Currently, fossil fuels account for a small portion of the energy sources used for generating the electricity required for bitcoin mining worldwide.

  • Depending on the sources and methodologies, energy mix is 54.5% sustainable according to a January 2024 estimate by Daniel Batten, 52.4% sustainable according to a 2025 Cambridge report.

  • It's also interesting to look at the breakdown of the energy mix by Daniel Batten. You can see that coal was still the number two energy source at 22.92% (March 2023). It used to be number one at the time when mining was happening in China. The 2025 Cambridge report shows coal being down to 8.9%.
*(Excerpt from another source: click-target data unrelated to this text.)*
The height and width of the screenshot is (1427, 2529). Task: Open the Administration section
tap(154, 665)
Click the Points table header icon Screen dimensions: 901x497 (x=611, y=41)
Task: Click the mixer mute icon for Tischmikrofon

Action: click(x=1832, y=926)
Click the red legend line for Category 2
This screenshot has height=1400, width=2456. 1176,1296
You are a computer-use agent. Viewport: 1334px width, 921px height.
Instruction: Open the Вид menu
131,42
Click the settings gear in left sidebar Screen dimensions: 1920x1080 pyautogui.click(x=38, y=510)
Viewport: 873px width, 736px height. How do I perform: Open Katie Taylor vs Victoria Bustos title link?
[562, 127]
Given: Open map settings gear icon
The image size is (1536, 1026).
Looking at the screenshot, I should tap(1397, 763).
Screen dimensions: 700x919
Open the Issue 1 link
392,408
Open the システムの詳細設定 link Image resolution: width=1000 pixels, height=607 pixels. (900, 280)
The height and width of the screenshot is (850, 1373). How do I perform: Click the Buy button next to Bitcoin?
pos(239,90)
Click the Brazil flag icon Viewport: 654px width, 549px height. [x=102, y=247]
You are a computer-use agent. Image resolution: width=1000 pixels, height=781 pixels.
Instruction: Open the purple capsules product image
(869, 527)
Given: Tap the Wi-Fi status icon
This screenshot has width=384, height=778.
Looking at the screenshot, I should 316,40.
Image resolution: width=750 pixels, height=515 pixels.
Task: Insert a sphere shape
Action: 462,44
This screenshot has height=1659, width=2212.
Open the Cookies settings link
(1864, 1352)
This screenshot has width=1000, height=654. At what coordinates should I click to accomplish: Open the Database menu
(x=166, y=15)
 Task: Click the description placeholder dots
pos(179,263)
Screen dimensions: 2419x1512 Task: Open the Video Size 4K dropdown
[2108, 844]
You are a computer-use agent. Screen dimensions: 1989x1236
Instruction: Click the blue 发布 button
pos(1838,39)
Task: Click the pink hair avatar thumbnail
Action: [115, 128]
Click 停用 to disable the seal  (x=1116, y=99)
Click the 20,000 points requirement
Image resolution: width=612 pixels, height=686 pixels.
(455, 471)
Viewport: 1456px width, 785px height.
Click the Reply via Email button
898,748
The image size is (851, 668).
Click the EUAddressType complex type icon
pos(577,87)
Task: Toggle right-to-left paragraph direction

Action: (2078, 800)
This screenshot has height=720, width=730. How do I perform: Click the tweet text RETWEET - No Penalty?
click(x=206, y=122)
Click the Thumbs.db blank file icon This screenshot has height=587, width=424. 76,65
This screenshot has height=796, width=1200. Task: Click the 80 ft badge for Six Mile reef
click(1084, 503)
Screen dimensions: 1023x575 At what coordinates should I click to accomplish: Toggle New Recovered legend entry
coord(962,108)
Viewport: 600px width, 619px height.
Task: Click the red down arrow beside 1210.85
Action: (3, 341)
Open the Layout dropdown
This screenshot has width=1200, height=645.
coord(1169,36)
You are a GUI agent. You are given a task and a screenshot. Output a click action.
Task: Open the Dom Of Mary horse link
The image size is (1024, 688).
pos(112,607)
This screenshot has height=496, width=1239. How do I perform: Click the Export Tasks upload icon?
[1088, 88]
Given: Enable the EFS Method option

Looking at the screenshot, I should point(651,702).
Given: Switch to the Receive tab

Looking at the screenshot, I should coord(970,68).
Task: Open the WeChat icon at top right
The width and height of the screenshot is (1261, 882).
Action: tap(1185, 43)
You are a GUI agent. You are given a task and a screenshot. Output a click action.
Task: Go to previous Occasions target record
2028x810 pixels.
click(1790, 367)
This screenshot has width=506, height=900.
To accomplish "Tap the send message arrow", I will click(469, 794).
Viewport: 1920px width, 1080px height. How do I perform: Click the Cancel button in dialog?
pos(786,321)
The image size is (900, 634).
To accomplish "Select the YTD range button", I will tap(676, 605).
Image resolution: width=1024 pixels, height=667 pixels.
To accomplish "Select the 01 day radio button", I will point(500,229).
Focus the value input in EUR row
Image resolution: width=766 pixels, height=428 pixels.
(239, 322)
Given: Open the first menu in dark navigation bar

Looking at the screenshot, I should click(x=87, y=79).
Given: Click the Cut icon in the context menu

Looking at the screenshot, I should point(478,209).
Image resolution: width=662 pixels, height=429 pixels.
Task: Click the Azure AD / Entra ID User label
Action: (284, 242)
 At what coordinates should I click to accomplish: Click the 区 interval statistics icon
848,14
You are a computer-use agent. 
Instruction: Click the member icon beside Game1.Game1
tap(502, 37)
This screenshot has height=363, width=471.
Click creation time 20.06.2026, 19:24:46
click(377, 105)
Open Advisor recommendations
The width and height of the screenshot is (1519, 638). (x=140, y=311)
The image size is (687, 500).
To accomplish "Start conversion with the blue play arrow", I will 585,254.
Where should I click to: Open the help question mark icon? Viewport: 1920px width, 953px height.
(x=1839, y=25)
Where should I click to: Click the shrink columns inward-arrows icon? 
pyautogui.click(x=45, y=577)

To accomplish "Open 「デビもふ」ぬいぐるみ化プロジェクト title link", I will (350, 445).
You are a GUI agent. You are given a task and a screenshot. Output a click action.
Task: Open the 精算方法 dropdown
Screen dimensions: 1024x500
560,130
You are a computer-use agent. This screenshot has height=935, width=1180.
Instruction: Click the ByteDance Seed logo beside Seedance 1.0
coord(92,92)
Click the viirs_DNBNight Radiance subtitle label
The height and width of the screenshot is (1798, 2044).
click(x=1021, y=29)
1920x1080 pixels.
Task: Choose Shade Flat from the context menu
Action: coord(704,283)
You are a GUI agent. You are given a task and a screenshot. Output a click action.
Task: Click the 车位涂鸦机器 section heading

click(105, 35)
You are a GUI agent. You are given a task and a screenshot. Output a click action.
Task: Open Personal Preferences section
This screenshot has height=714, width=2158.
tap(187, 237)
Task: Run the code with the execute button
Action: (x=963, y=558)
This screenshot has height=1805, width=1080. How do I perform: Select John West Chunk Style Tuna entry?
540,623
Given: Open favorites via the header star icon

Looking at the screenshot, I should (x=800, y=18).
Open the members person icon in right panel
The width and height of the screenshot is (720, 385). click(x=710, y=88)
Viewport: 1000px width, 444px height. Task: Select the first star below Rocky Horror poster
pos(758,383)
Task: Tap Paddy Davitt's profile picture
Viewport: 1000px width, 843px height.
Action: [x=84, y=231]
In theory fossil miners should be the first to turn off their ASICs when the bitcoin price is too low or the network difficulty is too high and therefore will disappear over time as explained by Sebastien Gouspillou here and here. As a miner, you want to be the "last man standing".

  • Mining with fossil can’t be profitable in the long term because of rising oil and gas prices.

  • Fossil fuels are normally the most expensive part of an energy distribution stack and are typically used in peaker plants (power plants that activate only at peak times, when demand is too high and cannot be met by the other cheaper sources).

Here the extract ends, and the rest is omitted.